If we’re able to quiet ourselves, we start to hear things we never noticed.  We open ourselves up to listening instead of just thinking.  Now these things may become comforting, but they may also be frightening. 

The wilderness isn’t some romanticized place where all is at peace.  Let’s not kid ourselves, sometimes the wilderness contains danger, danger we may or may not be ready for.

John the Baptist knows the wilderness.  He’s spent most of his life there.  He’s felt the discomfort and fear that can live in the wilderness.  But whatever else he may have experienced there, he has also learned to listen to God.  He has heard God calling him to prepare the people.

As he goes out from the wilderness to begin his mission, he tells the people that they should repent so that their sins can be forgiven.  From what we know about John in the Scriptures, he’s not quietly and gently telling people to repent. 

He’s probably being bold about it.  John isn’t one to hold back.  He’s been called by God as a prophet.  A prophet who tell us the truth, oftentimes truth we don’t want to hear, but truth nonetheless.  A prophet cuts to the chase and tellsus how we’re off track.  And John certainly lives up to his calling as a prophet.

• **DATA FOR ANALYSIS**
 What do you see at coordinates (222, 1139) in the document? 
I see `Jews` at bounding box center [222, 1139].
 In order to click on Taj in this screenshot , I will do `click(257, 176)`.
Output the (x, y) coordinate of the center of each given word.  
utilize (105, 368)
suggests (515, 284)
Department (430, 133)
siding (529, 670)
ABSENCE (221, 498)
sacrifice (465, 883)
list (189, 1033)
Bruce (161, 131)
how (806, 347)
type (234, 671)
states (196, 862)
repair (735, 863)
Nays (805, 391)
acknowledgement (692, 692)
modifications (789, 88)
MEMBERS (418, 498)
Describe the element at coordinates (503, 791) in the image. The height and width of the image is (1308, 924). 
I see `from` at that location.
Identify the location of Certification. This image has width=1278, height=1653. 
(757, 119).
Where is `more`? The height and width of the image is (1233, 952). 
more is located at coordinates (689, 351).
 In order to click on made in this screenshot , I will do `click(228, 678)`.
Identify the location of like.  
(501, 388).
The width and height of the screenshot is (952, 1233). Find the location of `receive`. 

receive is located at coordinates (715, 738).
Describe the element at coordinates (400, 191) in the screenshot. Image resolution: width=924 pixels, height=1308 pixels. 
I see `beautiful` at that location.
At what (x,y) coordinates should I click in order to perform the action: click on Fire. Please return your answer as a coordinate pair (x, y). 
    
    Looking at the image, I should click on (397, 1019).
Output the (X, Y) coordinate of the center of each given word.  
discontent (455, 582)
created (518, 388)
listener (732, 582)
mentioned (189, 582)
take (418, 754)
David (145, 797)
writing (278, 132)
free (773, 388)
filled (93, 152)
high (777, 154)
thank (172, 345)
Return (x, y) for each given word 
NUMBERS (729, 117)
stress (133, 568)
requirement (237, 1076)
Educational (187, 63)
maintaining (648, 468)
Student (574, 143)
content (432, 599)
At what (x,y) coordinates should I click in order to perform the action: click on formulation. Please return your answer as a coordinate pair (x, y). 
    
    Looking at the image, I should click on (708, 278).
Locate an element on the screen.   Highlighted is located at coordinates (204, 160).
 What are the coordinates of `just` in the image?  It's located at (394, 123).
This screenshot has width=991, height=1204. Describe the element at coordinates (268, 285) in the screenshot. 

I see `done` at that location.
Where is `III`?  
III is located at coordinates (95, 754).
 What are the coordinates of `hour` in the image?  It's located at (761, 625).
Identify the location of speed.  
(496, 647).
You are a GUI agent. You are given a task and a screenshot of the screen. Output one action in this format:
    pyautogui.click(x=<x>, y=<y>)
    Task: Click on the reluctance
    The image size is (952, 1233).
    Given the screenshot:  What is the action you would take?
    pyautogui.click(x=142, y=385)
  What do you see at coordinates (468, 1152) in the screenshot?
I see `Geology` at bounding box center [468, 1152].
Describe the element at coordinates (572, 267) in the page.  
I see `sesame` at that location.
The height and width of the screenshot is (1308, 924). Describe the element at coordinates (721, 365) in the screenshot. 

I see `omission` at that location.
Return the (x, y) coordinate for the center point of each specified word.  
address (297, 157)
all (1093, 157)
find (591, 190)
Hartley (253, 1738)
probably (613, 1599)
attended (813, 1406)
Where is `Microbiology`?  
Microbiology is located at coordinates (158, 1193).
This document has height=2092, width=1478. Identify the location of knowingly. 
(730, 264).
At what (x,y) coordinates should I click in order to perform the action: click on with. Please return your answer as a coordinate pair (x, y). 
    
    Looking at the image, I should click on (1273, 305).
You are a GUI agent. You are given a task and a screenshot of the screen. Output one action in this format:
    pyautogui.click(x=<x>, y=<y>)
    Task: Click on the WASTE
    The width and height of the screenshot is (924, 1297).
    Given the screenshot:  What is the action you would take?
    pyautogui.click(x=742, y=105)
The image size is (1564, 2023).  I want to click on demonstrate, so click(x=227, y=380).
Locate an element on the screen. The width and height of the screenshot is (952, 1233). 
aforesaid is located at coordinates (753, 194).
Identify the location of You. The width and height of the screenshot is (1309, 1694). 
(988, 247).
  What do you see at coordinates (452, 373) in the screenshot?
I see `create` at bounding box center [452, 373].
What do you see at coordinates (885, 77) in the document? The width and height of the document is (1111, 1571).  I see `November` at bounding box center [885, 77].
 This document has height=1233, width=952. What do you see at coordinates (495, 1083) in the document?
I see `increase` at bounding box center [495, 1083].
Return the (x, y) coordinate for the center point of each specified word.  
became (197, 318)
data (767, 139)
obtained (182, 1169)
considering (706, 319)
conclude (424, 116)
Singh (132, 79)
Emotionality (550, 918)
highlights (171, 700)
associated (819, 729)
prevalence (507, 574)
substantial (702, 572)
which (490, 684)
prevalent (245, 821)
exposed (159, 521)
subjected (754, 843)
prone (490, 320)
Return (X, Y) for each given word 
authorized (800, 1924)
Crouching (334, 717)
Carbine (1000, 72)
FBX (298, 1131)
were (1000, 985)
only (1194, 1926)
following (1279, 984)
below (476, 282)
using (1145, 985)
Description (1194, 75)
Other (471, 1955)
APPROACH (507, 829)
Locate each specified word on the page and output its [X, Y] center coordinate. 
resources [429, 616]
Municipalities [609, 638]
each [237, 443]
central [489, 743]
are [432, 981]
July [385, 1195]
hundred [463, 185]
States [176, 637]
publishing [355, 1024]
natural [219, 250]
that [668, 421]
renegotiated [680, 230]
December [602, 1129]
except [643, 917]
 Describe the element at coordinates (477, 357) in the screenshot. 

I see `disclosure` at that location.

• **AIM OF THE EXERCISE**
In the passage about John the Baptist, what does John tell the people to do when he goes out from the wilderness, and for what purpose?

• **FINISHED TASK**
He tells them to repent so that their sins can be forgiven.